» 原始数据:
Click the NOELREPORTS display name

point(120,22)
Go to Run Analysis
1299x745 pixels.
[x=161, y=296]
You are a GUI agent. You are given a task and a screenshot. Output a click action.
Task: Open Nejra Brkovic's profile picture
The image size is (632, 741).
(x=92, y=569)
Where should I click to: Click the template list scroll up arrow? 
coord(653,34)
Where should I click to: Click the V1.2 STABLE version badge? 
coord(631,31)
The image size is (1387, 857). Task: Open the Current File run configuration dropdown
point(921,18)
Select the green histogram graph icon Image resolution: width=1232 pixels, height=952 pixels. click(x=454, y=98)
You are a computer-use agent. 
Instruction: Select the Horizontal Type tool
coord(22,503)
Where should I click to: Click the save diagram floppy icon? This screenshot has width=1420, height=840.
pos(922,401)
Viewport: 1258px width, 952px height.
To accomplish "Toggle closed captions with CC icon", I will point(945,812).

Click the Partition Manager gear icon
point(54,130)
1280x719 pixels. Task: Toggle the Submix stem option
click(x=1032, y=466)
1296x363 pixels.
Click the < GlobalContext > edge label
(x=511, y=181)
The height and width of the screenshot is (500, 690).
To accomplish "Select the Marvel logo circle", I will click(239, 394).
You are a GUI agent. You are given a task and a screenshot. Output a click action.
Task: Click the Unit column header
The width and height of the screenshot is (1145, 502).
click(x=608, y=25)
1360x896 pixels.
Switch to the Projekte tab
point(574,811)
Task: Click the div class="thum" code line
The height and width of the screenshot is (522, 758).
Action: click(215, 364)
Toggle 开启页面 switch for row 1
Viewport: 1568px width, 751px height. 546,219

» 任务说明: 从含有“Viewport: 1258px width, 952px height.”的那一行开始，一直到含有“will click(239, 394).”的那一行（首尾两行都包括），把这些行全部重写一遍，要求文字也一并写出。其中答案里的坐标数值要缩放为原值的1.55倍，并四舍五入为整数（恰好为0.5时进位）。只写这几行，其余数据不写。

» 任务答案:
Viewport: 1258px width, 952px height.
To accomplish "Toggle closed captions with CC icon", I will point(1465,1259).

Click the Partition Manager gear icon
point(84,202)
1280x719 pixels. Task: Toggle the Submix stem option
click(x=1600, y=722)
1296x363 pixels.
Click the < GlobalContext > edge label
(x=792, y=281)
The height and width of the screenshot is (500, 690).
To accomplish "Select the Marvel logo circle", I will click(370, 611).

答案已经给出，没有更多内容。